[Data records]
──────────────────────────────
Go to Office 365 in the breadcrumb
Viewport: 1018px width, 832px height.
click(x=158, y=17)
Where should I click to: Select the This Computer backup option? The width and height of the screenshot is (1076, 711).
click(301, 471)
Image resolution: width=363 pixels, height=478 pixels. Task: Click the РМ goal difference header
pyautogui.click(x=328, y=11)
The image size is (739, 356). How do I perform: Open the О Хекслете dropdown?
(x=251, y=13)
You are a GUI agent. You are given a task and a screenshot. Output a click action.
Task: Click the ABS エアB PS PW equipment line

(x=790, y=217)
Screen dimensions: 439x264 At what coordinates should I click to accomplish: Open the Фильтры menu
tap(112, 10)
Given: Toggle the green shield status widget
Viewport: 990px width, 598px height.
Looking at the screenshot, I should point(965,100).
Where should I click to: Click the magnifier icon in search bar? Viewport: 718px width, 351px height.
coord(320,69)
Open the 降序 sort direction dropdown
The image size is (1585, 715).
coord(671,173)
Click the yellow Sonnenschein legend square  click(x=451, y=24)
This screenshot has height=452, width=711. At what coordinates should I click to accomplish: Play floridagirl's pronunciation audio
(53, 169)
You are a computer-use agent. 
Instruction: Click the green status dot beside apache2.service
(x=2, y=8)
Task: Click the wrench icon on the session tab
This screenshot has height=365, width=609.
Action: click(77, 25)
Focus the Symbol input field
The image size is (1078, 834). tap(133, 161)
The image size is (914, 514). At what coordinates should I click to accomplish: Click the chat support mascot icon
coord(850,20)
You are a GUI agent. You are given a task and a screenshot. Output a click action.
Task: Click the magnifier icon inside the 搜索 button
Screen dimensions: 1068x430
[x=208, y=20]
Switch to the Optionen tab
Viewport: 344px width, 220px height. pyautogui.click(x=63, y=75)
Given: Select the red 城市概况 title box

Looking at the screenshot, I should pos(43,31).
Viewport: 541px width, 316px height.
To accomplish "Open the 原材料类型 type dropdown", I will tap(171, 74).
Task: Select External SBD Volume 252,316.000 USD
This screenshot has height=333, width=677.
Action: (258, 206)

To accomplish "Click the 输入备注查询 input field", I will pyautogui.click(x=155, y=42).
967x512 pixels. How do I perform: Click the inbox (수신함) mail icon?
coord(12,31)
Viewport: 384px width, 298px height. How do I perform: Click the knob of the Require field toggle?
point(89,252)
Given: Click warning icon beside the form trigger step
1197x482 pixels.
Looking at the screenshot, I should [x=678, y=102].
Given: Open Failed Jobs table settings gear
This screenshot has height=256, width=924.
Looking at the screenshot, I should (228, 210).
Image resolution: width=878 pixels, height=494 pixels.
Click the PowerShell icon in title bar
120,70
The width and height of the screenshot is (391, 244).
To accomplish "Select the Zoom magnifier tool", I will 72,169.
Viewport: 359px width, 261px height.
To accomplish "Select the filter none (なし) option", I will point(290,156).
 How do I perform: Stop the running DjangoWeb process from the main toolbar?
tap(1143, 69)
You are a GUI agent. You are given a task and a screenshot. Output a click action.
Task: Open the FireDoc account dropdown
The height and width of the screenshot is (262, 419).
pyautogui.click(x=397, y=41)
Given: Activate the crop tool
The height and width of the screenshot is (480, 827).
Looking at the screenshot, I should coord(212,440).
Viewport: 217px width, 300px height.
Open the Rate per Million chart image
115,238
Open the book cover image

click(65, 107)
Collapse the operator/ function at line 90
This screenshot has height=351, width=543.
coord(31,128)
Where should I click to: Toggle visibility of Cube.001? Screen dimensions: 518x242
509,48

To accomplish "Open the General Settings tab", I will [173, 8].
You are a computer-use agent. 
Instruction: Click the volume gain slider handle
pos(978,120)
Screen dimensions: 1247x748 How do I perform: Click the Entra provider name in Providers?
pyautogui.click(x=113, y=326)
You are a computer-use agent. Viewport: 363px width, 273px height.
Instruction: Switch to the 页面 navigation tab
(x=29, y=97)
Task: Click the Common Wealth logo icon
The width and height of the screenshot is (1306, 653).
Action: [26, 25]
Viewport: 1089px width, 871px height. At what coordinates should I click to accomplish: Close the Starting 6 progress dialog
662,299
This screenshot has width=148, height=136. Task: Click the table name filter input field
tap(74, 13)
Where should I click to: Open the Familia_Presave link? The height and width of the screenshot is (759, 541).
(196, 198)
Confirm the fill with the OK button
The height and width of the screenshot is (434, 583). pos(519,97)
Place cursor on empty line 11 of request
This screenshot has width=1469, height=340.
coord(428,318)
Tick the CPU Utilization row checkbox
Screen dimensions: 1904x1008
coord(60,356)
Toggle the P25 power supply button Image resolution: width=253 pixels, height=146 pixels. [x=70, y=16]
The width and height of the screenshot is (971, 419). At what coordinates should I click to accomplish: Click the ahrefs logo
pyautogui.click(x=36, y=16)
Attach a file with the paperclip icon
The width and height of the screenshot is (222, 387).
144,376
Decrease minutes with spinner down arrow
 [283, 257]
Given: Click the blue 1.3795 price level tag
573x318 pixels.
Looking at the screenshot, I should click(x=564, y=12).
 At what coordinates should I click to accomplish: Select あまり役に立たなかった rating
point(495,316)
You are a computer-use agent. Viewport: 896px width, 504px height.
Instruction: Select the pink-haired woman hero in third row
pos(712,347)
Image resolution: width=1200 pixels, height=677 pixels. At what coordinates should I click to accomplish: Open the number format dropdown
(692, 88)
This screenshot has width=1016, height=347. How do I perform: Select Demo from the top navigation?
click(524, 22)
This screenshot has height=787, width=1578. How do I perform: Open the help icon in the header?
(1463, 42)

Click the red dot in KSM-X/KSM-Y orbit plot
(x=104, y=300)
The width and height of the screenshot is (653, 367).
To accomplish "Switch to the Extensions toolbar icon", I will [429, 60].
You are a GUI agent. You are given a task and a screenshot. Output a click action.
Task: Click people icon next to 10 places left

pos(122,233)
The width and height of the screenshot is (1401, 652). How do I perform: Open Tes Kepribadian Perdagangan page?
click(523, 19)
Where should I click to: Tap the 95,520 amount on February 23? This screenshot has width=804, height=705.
──────────────────────────────
- [DO THIS]: Can you repeat the lines above with each "magnifier" swapped for "search" and nothing else altered?

- [FINAL RESULT]:
Go to Office 365 in the breadcrumb
Viewport: 1018px width, 832px height.
click(x=158, y=17)
Where should I click to: Select the This Computer backup option? The width and height of the screenshot is (1076, 711).
click(301, 471)
Image resolution: width=363 pixels, height=478 pixels. Task: Click the РМ goal difference header
pyautogui.click(x=328, y=11)
The image size is (739, 356). How do I perform: Open the О Хекслете dropdown?
(x=251, y=13)
You are a GUI agent. You are given a task and a screenshot. Output a click action.
Task: Click the ABS エアB PS PW equipment line

(x=790, y=217)
Screen dimensions: 439x264 At what coordinates should I click to accomplish: Open the Фильтры menu
tap(112, 10)
Given: Toggle the green shield status widget
Viewport: 990px width, 598px height.
Looking at the screenshot, I should point(965,100).
Where should I click to: Click the search icon in search bar? Viewport: 718px width, 351px height.
coord(320,69)
Open the 降序 sort direction dropdown
The image size is (1585, 715).
coord(671,173)
Click the yellow Sonnenschein legend square  click(x=451, y=24)
This screenshot has height=452, width=711. At what coordinates should I click to accomplish: Play floridagirl's pronunciation audio
(53, 169)
You are a computer-use agent. 
Instruction: Click the green status dot beside apache2.service
(x=2, y=8)
Task: Click the wrench icon on the session tab
This screenshot has height=365, width=609.
Action: click(77, 25)
Focus the Symbol input field
The image size is (1078, 834). tap(133, 161)
The image size is (914, 514). At what coordinates should I click to accomplish: Click the chat support mascot icon
coord(850,20)
You are a GUI agent. You are given a task and a screenshot. Output a click action.
Task: Click the search icon inside the 搜索 button
Screen dimensions: 1068x430
[x=208, y=20]
Switch to the Optionen tab
Viewport: 344px width, 220px height. pyautogui.click(x=63, y=75)
Given: Select the red 城市概况 title box

Looking at the screenshot, I should pos(43,31).
Viewport: 541px width, 316px height.
To accomplish "Open the 原材料类型 type dropdown", I will tap(171, 74).
Task: Select External SBD Volume 252,316.000 USD
This screenshot has height=333, width=677.
Action: (258, 206)

To accomplish "Click the 输入备注查询 input field", I will pyautogui.click(x=155, y=42).
967x512 pixels. How do I perform: Click the inbox (수신함) mail icon?
coord(12,31)
Viewport: 384px width, 298px height. How do I perform: Click the knob of the Require field toggle?
point(89,252)
Given: Click warning icon beside the form trigger step
1197x482 pixels.
Looking at the screenshot, I should [x=678, y=102].
Given: Open Failed Jobs table settings gear
This screenshot has height=256, width=924.
Looking at the screenshot, I should (228, 210).
Image resolution: width=878 pixels, height=494 pixels.
Click the PowerShell icon in title bar
120,70
The width and height of the screenshot is (391, 244).
To accomplish "Select the Zoom search tool", I will 72,169.
Viewport: 359px width, 261px height.
To accomplish "Select the filter none (なし) option", I will point(290,156).
 How do I perform: Stop the running DjangoWeb process from the main toolbar?
tap(1143, 69)
You are a GUI agent. You are given a task and a screenshot. Output a click action.
Task: Open the FireDoc account dropdown
The height and width of the screenshot is (262, 419).
pyautogui.click(x=397, y=41)
Given: Activate the crop tool
The height and width of the screenshot is (480, 827).
Looking at the screenshot, I should coord(212,440).
Viewport: 217px width, 300px height.
Open the Rate per Million chart image
115,238
Open the book cover image

click(65, 107)
Collapse the operator/ function at line 90
This screenshot has height=351, width=543.
coord(31,128)
Where should I click to: Toggle visibility of Cube.001? Screen dimensions: 518x242
509,48

To accomplish "Open the General Settings tab", I will [173, 8].
You are a computer-use agent. 
Instruction: Click the volume gain slider handle
pos(978,120)
Screen dimensions: 1247x748 How do I perform: Click the Entra provider name in Providers?
pyautogui.click(x=113, y=326)
You are a computer-use agent. Viewport: 363px width, 273px height.
Instruction: Switch to the 页面 navigation tab
(x=29, y=97)
Task: Click the Common Wealth logo icon
The width and height of the screenshot is (1306, 653).
Action: [26, 25]
Viewport: 1089px width, 871px height. At what coordinates should I click to accomplish: Close the Starting 6 progress dialog
662,299
This screenshot has width=148, height=136. Task: Click the table name filter input field
tap(74, 13)
Where should I click to: Open the Familia_Presave link? The height and width of the screenshot is (759, 541).
(196, 198)
Confirm the fill with the OK button
The height and width of the screenshot is (434, 583). pos(519,97)
Place cursor on empty line 11 of request
This screenshot has width=1469, height=340.
coord(428,318)
Tick the CPU Utilization row checkbox
Screen dimensions: 1904x1008
coord(60,356)
Toggle the P25 power supply button Image resolution: width=253 pixels, height=146 pixels. [x=70, y=16]
The width and height of the screenshot is (971, 419). At what coordinates should I click to accomplish: Click the ahrefs logo
pyautogui.click(x=36, y=16)
Attach a file with the paperclip icon
The width and height of the screenshot is (222, 387).
144,376
Decrease minutes with spinner down arrow
 [283, 257]
Given: Click the blue 1.3795 price level tag
573x318 pixels.
Looking at the screenshot, I should click(x=564, y=12).
 At what coordinates should I click to accomplish: Select あまり役に立たなかった rating
point(495,316)
You are a computer-use agent. Viewport: 896px width, 504px height.
Instruction: Select the pink-haired woman hero in third row
pos(712,347)
Image resolution: width=1200 pixels, height=677 pixels. At what coordinates should I click to accomplish: Open the number format dropdown
(692, 88)
This screenshot has width=1016, height=347. How do I perform: Select Demo from the top navigation?
click(524, 22)
This screenshot has height=787, width=1578. How do I perform: Open the help icon in the header?
(1463, 42)

Click the red dot in KSM-X/KSM-Y orbit plot
(x=104, y=300)
The width and height of the screenshot is (653, 367).
To accomplish "Switch to the Extensions toolbar icon", I will [429, 60].
You are a GUI agent. You are given a task and a screenshot. Output a click action.
Task: Click people icon next to 10 places left

pos(122,233)
The width and height of the screenshot is (1401, 652). How do I perform: Open Tes Kepribadian Perdagangan page?
click(523, 19)
Where should I click to: Tap the 95,520 amount on February 23? This screenshot has width=804, height=705.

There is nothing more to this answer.